§ **読解用抜粋**:
----------

第10章の解説 12,000年前の事件の証拠
この章では1万2千年前のジブラルタル陸橋の決壊の証拠探しを行っている。大陸塊の大規模な移動の痕跡を探すべく、あれこれと調査検討した結果が記載されている。
先ずはシベリアのマンモスからである。
第10章 6月初旬
6月の初めの日曜日の午後遅くに山村君がやってきて、検討会が始まった。この前の家内の言葉が頭をよぎったが、言葉にはしなかった。
「マンモスの絶滅についての本を見つけたよ。図書館では見当たらなかったので、結局買ってしまったが。この前に山村君が作った地図に書き込んでおいた」
「ご苦労さまです。出費がかさみましたね」
【マンモスの氷漬け】
「マンモスはなぜ絶滅したか・・ヴェレシチャーギン著 金光不二夫訳」では、マンモス動物群の遺体の分布が示されていた。おおよその中心部は図の青線で示した部分である。ジブラタル陸橋の決壊前の北緯35度ラインは緑線で示した。
事故の前の青い範囲は35度から50度に分布しており、ジブラルタル海峡の決壊事故による極点の移動によって、最も急速な寒冷化(北へのシフト)が起きた範囲になる。
我々は事故の期間を1年程度と予測したが、これだけの短い時間の中では、マンモスや他の動物たちは温暖な場所にまで逃のびる余裕を持てなかったであろう。

----------

§ **課題 A**:
上の抜粋にある「先ずはシベリアのマンモスからである。」を英語に訳せ。
抜粋とエントリは互いに独立した別個の資料である。

(データエントリ)
----------

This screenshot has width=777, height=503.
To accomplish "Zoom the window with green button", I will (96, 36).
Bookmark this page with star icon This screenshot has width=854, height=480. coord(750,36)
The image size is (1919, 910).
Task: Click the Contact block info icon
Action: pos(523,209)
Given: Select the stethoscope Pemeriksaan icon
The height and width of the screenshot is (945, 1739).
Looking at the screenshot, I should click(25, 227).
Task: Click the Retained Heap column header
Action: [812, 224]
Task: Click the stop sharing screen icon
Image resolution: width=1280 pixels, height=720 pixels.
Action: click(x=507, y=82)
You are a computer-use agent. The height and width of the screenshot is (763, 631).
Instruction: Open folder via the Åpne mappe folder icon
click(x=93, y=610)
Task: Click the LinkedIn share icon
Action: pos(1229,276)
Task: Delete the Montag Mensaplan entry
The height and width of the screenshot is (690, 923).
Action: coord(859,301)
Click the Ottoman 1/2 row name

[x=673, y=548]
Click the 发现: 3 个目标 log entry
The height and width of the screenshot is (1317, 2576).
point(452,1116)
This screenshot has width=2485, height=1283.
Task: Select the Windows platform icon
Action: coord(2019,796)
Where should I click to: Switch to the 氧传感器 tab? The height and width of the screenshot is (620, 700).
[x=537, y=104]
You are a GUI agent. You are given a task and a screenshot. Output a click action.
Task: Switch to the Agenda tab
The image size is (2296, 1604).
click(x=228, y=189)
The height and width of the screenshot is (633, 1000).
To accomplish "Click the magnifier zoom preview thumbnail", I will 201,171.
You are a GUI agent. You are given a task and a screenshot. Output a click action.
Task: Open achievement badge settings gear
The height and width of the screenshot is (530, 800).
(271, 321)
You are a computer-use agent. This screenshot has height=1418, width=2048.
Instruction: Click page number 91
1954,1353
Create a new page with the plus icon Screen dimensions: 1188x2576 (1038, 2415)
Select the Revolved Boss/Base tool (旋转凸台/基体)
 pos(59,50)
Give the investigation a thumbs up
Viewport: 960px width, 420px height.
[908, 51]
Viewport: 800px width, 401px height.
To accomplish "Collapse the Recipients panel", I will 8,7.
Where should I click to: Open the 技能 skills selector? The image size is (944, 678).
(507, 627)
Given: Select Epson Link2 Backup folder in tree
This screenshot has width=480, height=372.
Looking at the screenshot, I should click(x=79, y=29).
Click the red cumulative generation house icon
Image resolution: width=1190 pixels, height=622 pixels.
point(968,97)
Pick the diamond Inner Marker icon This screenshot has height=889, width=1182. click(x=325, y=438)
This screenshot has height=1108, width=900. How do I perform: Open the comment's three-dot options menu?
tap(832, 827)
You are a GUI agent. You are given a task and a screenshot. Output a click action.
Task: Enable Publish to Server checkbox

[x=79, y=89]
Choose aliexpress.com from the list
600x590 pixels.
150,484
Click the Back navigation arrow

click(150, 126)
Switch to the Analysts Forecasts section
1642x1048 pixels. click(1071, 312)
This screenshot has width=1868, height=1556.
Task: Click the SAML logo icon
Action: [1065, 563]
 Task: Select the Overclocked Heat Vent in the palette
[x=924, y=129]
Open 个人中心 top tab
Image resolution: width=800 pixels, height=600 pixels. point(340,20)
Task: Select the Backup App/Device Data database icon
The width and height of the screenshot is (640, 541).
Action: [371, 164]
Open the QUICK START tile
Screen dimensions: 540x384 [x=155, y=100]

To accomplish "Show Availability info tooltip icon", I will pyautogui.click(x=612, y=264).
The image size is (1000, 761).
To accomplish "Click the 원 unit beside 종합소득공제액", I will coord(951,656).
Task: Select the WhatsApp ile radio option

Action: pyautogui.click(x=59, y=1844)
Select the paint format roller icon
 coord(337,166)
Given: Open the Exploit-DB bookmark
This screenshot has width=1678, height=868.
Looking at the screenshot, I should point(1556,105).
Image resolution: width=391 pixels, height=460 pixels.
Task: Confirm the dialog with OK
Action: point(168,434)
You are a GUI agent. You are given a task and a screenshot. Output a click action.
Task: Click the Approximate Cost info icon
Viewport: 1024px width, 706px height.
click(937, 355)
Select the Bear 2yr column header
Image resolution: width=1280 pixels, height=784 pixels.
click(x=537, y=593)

----------

§ **課題 B**:
上記のエントリで「Task: Select the WhatsApp ile radio option」を含む行から「Action: point(168,434)」を含む行まで（両端を含む）を、「bookmark」を「shortcut」に置き換え、他は一切変えずにその範囲だけを示せ。

§ **正解 A**:
First, we start with the mammoths of Siberia.

§ **正解 B**:
Task: Select the WhatsApp ile radio option

Action: pyautogui.click(x=59, y=1844)
Select the paint format roller icon
 coord(337,166)
Given: Open the Exploit-DB shortcut
This screenshot has width=1678, height=868.
Looking at the screenshot, I should point(1556,105).
Image resolution: width=391 pixels, height=460 pixels.
Task: Confirm the dialog with OK
Action: point(168,434)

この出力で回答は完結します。